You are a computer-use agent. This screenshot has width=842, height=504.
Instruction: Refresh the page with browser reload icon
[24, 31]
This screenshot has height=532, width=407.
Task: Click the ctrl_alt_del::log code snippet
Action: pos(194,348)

....

What you need to do: In the listing above, find the line containing "Instruction: Refresh the", then reproduce it and each line after it through the end, exactly and with nothing added.

Response to this task:
Instruction: Refresh the page with browser reload icon
[24, 31]
This screenshot has height=532, width=407.
Task: Click the ctrl_alt_del::log code snippet
Action: pos(194,348)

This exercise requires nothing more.